= Halil Pasha =

Halil Pasha (حلیل پاشا) was an Ottoman statesman who served as the governor of Ottoman Egypt from 1631 to 1633. He was known for his "gentle, impartial, and prosperous administration" which was in large contrast to the "rapacious" administration of his predecessor, Koca Musa Pasha. In Shawwal 1041 AH (May 1632 CE), while governor, he sent an expeditionary force to the Hejaz to retake Mecca from Yemeni troops who had seized the city in the name of a pretender to the Sharifate.

==Governorship==
Halil Pasha assumed office by arriving in Egypt in October 1631.

===Mecca war===
On 17 March 1632, he received intelligence that Arab armies had been on their way from Yemen to Ottoman-held Mecca with intentions to conquer it, and that they had indeed successfully conquered it and sacked it, killing the Sharif of Mecca, among others. When Halil Pasha told this news to his troops in Cairo, one emir, Kasım Bey, volunteered to lead an expedition to Mecca to take the city back from the Yemenis. Halil Pasha agreed, further assigning him assistants and organizing the troop officers and ranks for the war. He made emir Ridwan Bey al-Zulfiqar the head of the land-based troops to Mecca and the amir al-hajj ("leader of the hajj caravan"), making him responsible for the food and water of the pilgrims' animals en route to Mecca.

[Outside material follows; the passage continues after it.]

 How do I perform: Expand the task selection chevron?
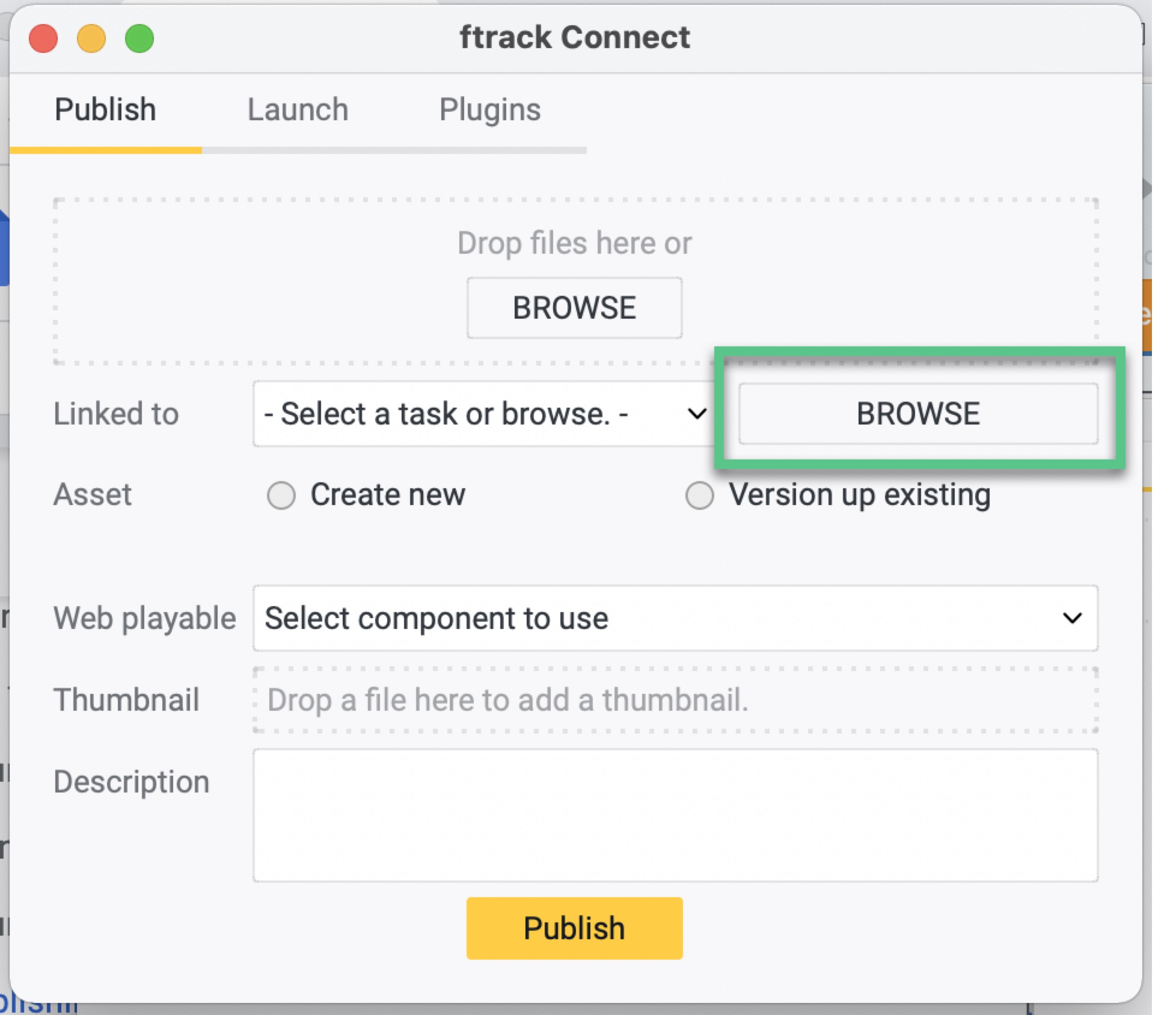click(696, 413)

As the Ottoman army of Kasım Bey approached that of the Yemenis in Wadi Fatimah valley, a scout for the Yemenis, Kör Mahmud, scoped out the Ottoman army from behind a mountain. Seeing that it was too numerous to overcome, the Yemeni army retreated to Wadi Abbas valley and hid in a fort named Turbet. Meanwhile, Kasım Bey's Ottoman army entered Mecca, finding only 100 enemy troops who had not fled in time. After summarily executing them, the Ottoman army performed the ceremonies of Hajj, and then set out in search of the Yemeni army. In the same fashion, the Ottoman troops sailing to Jeddah found it deserted of enemy troops and took the city without resistance.

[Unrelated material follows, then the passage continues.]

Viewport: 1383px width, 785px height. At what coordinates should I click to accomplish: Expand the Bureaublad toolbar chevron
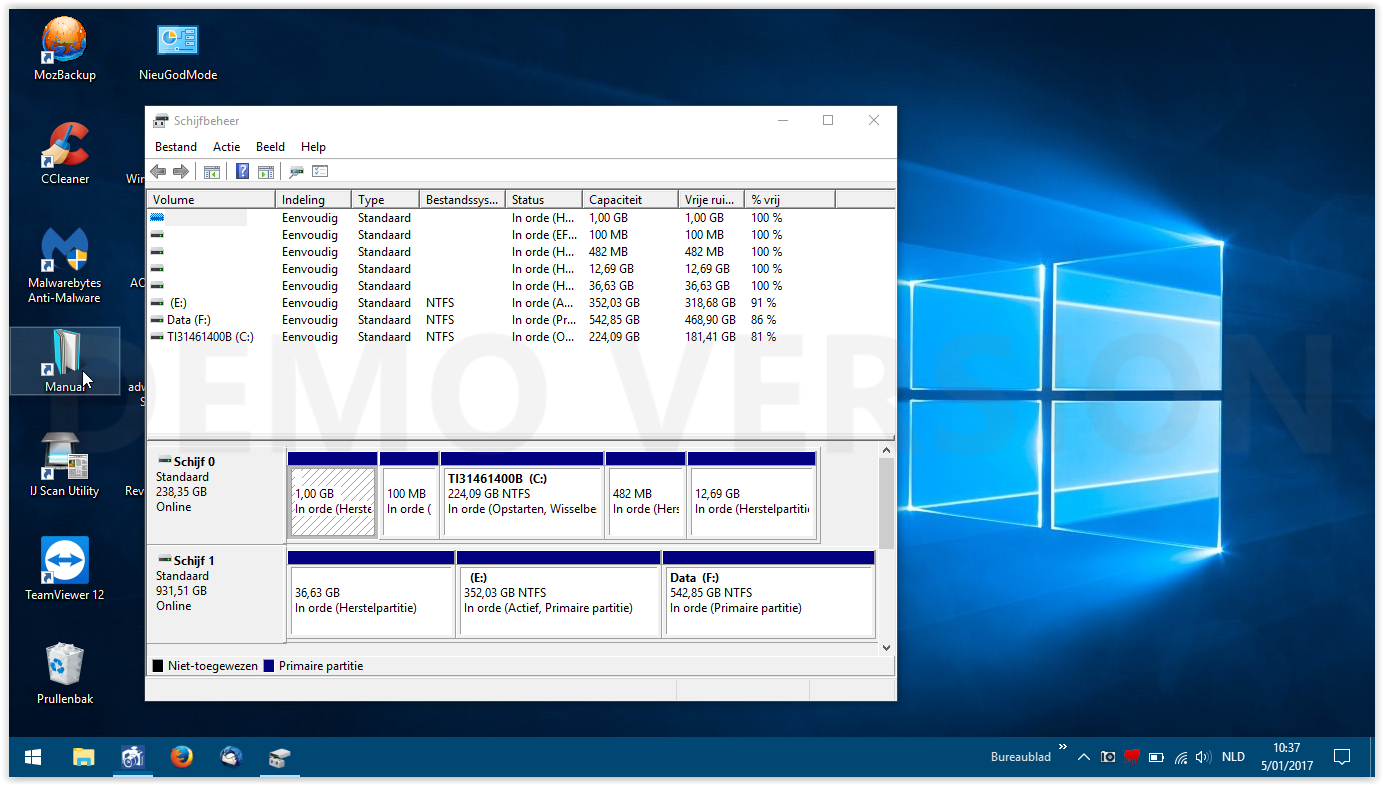(x=1062, y=746)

After seven days of trekking, Kasım Bey's army located the Yemeni army's tents at the foot of the Turbet fort and engaged them in combat, in which the Yemenis lost about 100 men. The next day, Kasım Bey ordered his troops to attack the Yemenis by hiding at the wells that supplied their army with water. This plan proceeded successfully, causing the Yemenis over 200 casualties that day, most from thirst. The Yemenis finally capitulated and surrendered, meeting Kasım Bey's requests for them to turn over to him Kör Mahmud and his brother. Kasım Bey allowed the Yemenis to leave the fort; only 300 of the original 1000 remained alive.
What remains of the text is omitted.